Andy Tracy epitomizes the term “minor-league veteran.” The left-handed slugger has been to The Show — his resume includes 149 big league games — but most of his time has been spent on the farm. Now in his 15th professional season, and with his fifth organization, Tracy has seen action in 1,413 minor-league contests. He is currently with the Phillies Triple-A affiliate, the Lehigh Valley Iron Pigs.
David Laurila: You’re 36 years old and in the minor leagues. Why are you still playing professional baseball?
Andy Tracy: I still love the game. I also think that I can help somebody at the next level. Obviously, if I didn’t believe that I could do that, I wouldn’t still be going through the rackets of Triple-A baseball.
DL: In recent years, has the decision of whether or not to continuing playing become a matter of sitting down with your family in the off-season to discuss your options?
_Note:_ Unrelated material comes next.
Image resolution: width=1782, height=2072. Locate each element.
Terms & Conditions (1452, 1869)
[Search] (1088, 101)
AT: The decision is almost based more on the organizations still offering me jobs to come back and play. Once those calls and offers stop coming, I think that you come to the realization that you’re out of a job and need to look for something else. But so far it hasn’t been a conversation in the off-season with my wife and I. Like I said, I still think that I can help a team at the next level, probably off the bench, and I think the Phillies believe that, because they keep offering [to bring] me back. They trust me as a player, and as a person with these young guys in Triple-A.
DL: Do you see yourself as a future coach?
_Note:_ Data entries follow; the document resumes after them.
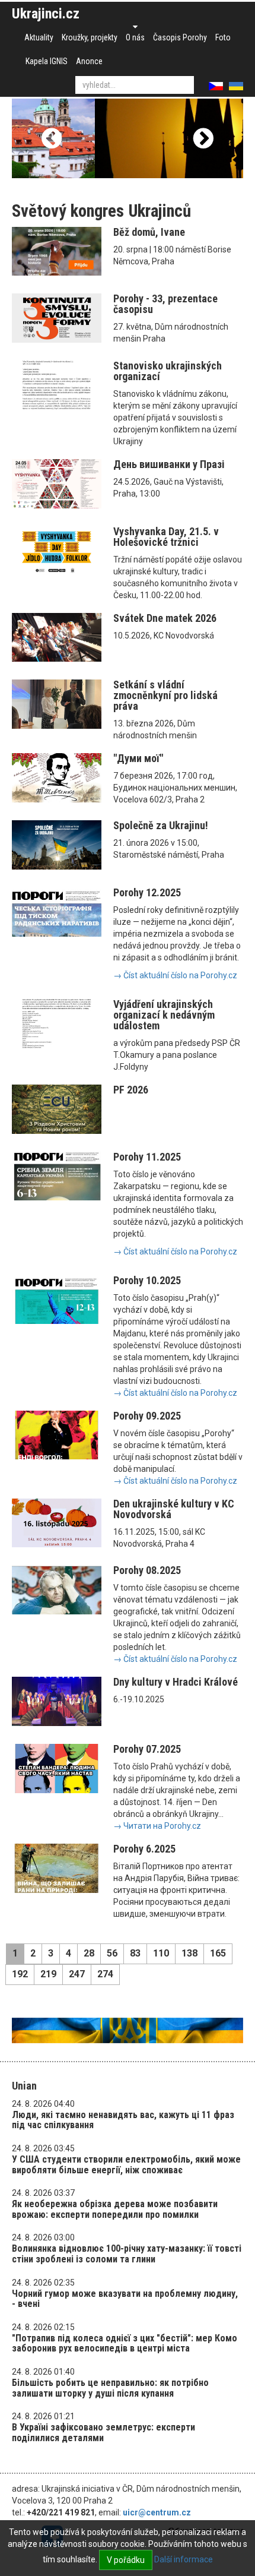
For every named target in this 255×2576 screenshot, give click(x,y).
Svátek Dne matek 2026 (164, 618)
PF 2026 (130, 1089)
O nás (135, 37)
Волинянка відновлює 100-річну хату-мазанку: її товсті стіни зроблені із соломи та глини (126, 2254)
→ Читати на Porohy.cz (157, 1826)
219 (48, 1974)
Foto (223, 37)
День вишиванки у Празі (169, 464)
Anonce (89, 61)
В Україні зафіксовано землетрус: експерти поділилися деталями (103, 2433)
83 (135, 1953)
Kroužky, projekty (89, 37)
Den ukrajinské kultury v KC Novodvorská (173, 1509)
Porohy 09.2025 (147, 1415)
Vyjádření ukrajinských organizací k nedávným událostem (164, 1015)
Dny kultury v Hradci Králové (175, 1682)
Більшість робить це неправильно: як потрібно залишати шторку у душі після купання (110, 2388)
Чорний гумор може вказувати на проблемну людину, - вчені (125, 2299)
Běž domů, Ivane (149, 232)
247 (77, 1974)
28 (89, 1953)
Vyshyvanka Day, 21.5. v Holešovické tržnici (166, 536)
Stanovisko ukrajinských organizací (167, 371)
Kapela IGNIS (47, 61)
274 (105, 1974)
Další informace (183, 2559)
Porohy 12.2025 (147, 892)
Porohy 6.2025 (144, 1848)
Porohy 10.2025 (147, 1280)
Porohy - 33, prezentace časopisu (165, 303)
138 (189, 1953)
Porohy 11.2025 (147, 1156)
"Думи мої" (138, 758)
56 (112, 1953)
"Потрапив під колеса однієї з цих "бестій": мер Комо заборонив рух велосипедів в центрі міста (124, 2343)
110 (161, 1953)
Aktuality (38, 37)
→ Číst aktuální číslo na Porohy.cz (175, 975)
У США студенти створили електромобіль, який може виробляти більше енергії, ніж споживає (126, 2165)
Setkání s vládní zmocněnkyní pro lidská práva (165, 695)
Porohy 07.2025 (147, 1749)
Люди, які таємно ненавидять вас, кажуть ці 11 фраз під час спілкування (123, 2120)
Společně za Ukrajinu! (160, 825)
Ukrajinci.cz (45, 13)
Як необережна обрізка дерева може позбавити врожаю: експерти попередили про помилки (115, 2209)
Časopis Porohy (180, 37)
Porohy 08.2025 (147, 1570)
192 (20, 1974)
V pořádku (126, 2560)
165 (218, 1953)
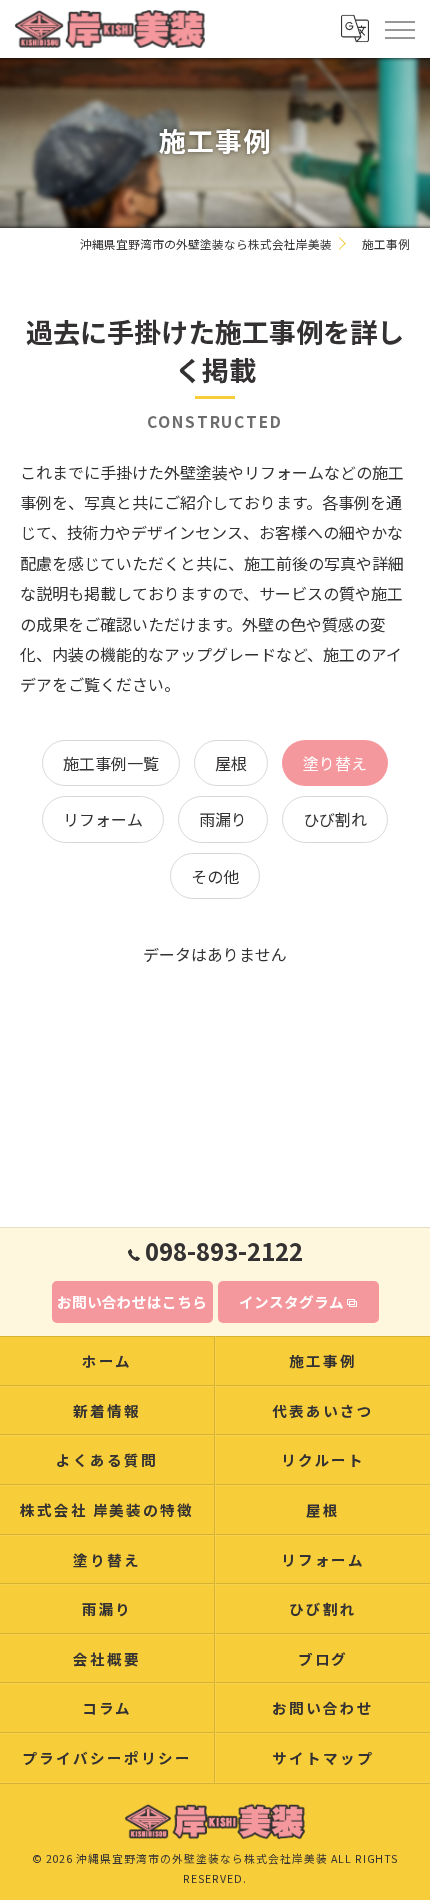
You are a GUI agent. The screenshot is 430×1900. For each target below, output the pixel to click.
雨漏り (223, 819)
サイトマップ (323, 1757)
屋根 (231, 763)
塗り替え (335, 763)
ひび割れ (335, 819)
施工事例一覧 (111, 763)
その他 (215, 876)
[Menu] (399, 28)
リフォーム (103, 819)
AT: Yeah, I would love to coach when I get done. I don’t know what they have in line for me, but I feel like they would offer me a job if I were to retire at some point — or if I were forced to retire because my skills had diminished to where I had to.
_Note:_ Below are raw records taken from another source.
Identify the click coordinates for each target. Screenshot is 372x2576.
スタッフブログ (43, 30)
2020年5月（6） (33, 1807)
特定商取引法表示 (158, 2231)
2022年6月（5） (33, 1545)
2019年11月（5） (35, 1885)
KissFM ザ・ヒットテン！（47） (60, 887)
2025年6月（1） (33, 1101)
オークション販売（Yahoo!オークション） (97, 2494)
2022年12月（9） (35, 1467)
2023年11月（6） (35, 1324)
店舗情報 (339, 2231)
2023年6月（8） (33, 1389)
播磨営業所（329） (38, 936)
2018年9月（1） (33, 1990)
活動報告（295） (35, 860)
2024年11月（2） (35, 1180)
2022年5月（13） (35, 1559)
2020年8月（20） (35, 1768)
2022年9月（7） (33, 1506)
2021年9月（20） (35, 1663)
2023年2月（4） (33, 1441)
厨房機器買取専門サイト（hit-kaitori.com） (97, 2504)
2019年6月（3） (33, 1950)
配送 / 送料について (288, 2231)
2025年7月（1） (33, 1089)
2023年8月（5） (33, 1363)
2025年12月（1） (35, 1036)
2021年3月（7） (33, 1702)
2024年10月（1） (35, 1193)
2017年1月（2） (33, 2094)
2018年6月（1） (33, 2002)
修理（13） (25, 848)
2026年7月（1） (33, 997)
DL: How differently do you look at the game of baseball now than you did when you were in rookie ball?
AT: That’s a long time ago to remember, but when you’re in rookie ball you think that you’re going to be in the big leagues and you’re going to make five, six million dollars and be set for life. Then once you realize how the system works and what they’re looking for, and who you actually are as a player, you realize what your role is in this sport. I think I came to realize, seven or eight years back, who I was and what kind of player I am.
DL: You’ve hit 260 home runs in the minor leagues, which puts you in select company among current players.
AT: Yes, somebody told me this spring that I’m third among active players in home runs. That’s all I know. I hadn’t known that, and I think Mike Hessman and Scott McLain are the two guys in front of me.
DL: Are you proud of that, or is being on such a list actually disappointing?
AT: I’m proud of it. I mean, like I tell people, I try to play as good as I can as long as I can, wherever I’m at. I can’t really control where I am and as long as I’m playing well where I am, I think that good things will happen to me. And this game has been very good to me and my family.
DL: Are the minor leagues what most people think they are?
AT: I think that people have misconceptions until they get around it a little more. A lot of guys sign for big money, but they don’t make a lot of money in the minors. It’s tough travel; we get fewer days off than they do in the big leagues. We’re on busses and when we do fly they’re tough flights because they’re commercial. We’re playing the next day and start times change so you can’t really get into a routine. We’re never at home for holidays, because those are big drawing days for teams; everybody is there with their families and we’re playing. But do you know what? I wouldn’t trade anything in the world to still be playing baseball. It’s tough and we have our rough days, just like anybody else does in any other profession. We have bad days and can be in bad moods; that happens. So it’s a tough gig, but I love it.